The **session problem** demonstrates some limitations on *globally* simulating a synchronous message-passing system with an asynchronous message-passing system. In a global simulation, our goal is to produce a simulation that looks synchronous "from the outside"; that is, that looks synchronous to an observer that can see the entire schedule. In contrast, a synchronizer (see Synchronizers) produces a simulation that looks synchronous "from the inside"—the resulting execution is indistinguishable from a synchronous execution to any of the processes, but an outside observer can see that different processes execute different rounds at different times.

In our description, we will mostly follow AttiyaWelch §6.2.2; see AttiyaWelch for references on the origin of the problem.

A solution to the session problem is an asynchronous protocol in which each process repeatedly executes some **special action**. Our goal is to guarantee that these special actions group into s sessions, where a session is an interval of time in which every process executes at least one special action. We also want the protocol to terminate: this means that in every execution, every process executes a finite number of special actions.

A synchronous system can solve this problem trivially in s rounds: each process executes one special action per round. For an asynchronous system, a lower bound of Attiya and Mavronicolas (based on an earlier bound of Arjomandi et. al., who defined the problem in a slightly different communication model), shows that if the diameter of the network is D, there is no solution to the s-session problem that takes (s-1)D time or less in the worst case. The argument is based on reordering events in any such execution to produce fewer than s sessions, using the happens-before relation from LogicalClocks.

# 1. Outline of the proof

(See AttiyaWelch §6.2.2 for the real proof.)

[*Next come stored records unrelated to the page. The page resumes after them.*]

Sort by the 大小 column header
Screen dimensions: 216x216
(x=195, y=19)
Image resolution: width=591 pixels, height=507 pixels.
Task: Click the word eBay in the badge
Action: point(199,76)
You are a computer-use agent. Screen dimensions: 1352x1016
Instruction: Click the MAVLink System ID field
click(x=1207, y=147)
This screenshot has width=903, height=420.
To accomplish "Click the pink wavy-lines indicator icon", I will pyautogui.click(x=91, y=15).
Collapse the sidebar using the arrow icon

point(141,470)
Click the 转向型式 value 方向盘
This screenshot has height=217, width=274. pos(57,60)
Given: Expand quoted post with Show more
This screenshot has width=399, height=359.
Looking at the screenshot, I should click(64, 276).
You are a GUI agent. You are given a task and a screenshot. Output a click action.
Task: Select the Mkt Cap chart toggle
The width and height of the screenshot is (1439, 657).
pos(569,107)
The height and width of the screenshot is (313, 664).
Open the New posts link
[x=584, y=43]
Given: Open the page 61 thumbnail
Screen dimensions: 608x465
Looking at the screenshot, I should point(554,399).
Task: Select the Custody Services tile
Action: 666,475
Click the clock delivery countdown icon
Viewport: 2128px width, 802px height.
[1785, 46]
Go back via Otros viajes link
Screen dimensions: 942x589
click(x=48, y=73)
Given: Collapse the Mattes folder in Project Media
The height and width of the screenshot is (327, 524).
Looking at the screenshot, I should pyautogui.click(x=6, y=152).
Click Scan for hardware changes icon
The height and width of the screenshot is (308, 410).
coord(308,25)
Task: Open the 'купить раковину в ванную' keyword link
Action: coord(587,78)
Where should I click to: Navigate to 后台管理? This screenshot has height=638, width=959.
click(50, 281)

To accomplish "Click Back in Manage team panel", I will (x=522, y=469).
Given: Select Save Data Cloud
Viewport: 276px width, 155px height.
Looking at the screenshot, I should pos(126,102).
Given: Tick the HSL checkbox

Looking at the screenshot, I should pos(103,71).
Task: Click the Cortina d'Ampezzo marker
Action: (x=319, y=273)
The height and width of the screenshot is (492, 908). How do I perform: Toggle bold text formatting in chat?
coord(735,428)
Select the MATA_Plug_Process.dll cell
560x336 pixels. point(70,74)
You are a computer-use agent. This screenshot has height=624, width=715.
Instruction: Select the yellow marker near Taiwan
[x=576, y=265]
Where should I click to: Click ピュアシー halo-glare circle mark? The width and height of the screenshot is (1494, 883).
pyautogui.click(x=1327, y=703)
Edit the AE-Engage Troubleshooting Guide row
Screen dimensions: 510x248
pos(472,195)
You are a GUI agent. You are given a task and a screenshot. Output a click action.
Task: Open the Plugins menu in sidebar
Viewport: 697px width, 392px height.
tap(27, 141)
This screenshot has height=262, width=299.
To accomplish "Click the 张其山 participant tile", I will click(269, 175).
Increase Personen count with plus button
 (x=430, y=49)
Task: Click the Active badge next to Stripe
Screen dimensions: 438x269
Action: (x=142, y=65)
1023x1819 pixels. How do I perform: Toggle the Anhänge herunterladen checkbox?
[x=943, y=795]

Fix some algorithm A for solving the s-session problem, and suppose that its worst-case time complexity is (s-1)D or less. Consider some synchronous execution of A (that is, one where the adversary scheduler happens to arrange the schedule to be synchronous) that takes (s-1)D rounds or less. Divide this execution into two segments: an initial segment β that includes all rounds with special actions, and a suffix δ that includes any extra rounds where the algorithm is still floundering around. We will mostly ignore δ, but we have to leave it in to allow for the possibility that whatever is happening there is important for the algorithm to work (e.g. to detect termination).

We now want to perform a causal shuffle on β that leaves it with only s-1 sessions. The first step is to chop β into at most s-1 segments β_{1},β_{2}, ... of at most D rounds each. Because the diameter of the network is D, there exist processes p_{0} and p_{1} such that no chain of messages starting at p_{0} within some segment reaches p_{1} before the end of the segment. It follows that for any events e_{0} of p_{0} and e_{1} of p_{1} in the same segment β_{i}, it is not the case that e_{0}⇒_{βδ}e_{1}. So there exists a causal shuffle of β_{i} that puts all events of p_{0} after all events of p_{1}. By a symmetrical argument, we can similarly put all events of p_{1} after all events of p_{0}. In both cases the resulting schedule is indistinguishable by all processes from the original.

So now we apply these shuffles to each of the segments β_{i} in alternating order: p_{0} goes first in the even-numbered segments and p_{1} goes first in the odd-numbered segments, yielding a sequence of shuffled segments β'_{i}. This has the effect of putting the p_{0} events together, as in this example with (s-1) = 4:

βδ|(p

_{0},p_{1})

= β_{1}β_{2}β_{3}β_{4}δ|(p_{0},p_{1})

= β'_{1}β'_{2}β'_{3}β'_{4}δ|(p_{0},p_{1})

= (p_{1}p_{0}) (p_{0}p_{1}) (p_{1}p_{0}) (p_{0}p_{1}) δ

= p_{1}(p_{0}p_{0}) (p_{1}p_{1}) (p_{0}p_{0}) p_{1}δ

(here each p_{0}, p_{1} stands in for a sequence of events of each process).

Now let's count sessions. We can't end a session until we reach a point where both processes have taken at least one step since the end of the last session. If we mark with a slash the earliest places where this can happen, we get a picture like this:

p

_{1}p_{0}/p_{0}p_{1}/p_{1}p_{0}/p_{0}p_{1}/p_{1}δ

We have at most (s-1) sessions! This concludes the proof.